The answer should be an exact copy of the lines from the one with "nephew (347, 1624)" through the end of the listing below, with no other lines.

:: TASK DATA ::

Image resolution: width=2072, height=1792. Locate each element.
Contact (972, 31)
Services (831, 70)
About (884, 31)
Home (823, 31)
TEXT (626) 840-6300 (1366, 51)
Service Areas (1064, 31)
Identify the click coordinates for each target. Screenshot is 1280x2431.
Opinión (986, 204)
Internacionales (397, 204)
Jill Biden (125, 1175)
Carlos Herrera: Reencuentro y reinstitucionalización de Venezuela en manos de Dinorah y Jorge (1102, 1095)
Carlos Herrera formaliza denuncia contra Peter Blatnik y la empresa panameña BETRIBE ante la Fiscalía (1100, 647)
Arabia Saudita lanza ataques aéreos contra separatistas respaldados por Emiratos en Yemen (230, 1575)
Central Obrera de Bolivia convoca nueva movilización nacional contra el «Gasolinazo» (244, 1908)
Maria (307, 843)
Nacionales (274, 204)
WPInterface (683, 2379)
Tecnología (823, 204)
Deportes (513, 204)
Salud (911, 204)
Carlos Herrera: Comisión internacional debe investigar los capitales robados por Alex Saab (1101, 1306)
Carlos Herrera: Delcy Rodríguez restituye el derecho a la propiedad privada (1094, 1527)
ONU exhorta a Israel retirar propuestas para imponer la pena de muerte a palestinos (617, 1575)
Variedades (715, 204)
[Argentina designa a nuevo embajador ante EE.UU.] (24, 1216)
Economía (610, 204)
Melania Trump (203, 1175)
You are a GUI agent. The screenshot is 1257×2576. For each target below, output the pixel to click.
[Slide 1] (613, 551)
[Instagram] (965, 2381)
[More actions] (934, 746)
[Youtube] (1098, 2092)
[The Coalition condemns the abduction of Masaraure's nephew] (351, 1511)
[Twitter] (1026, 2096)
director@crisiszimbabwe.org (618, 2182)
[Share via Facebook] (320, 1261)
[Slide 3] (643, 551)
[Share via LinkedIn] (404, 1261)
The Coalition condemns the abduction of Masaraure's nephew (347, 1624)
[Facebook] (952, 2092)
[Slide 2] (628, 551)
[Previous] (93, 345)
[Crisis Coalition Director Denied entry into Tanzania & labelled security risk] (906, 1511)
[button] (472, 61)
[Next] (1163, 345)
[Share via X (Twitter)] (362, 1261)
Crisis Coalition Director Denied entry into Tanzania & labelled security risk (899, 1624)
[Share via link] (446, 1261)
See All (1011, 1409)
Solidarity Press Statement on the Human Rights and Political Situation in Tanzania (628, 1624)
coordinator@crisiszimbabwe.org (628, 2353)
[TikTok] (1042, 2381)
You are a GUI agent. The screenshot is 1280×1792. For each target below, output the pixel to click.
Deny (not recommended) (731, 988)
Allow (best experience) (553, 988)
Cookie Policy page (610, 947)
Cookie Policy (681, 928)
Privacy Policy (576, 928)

:::

## EXERCISE RESULT
The Coalition condemns the abduction of Masaraure's nephew (347, 1624)
[Facebook] (952, 2092)
[Slide 2] (628, 551)
[Previous] (93, 345)
[Crisis Coalition Director Denied entry into Tanzania & labelled security risk] (906, 1511)
[button] (472, 61)
[Next] (1163, 345)
[Share via X (Twitter)] (362, 1261)
Crisis Coalition Director Denied entry into Tanzania & labelled security risk (899, 1624)
[Share via link] (446, 1261)
See All (1011, 1409)
Solidarity Press Statement on the Human Rights and Political Situation in Tanzania (628, 1624)
coordinator@crisiszimbabwe.org (628, 2353)
[TikTok] (1042, 2381)
You are a GUI agent. The screenshot is 1280×1792. For each target below, output the pixel to click.
Deny (not recommended) (731, 988)
Allow (best experience) (553, 988)
Cookie Policy page (610, 947)
Cookie Policy (681, 928)
Privacy Policy (576, 928)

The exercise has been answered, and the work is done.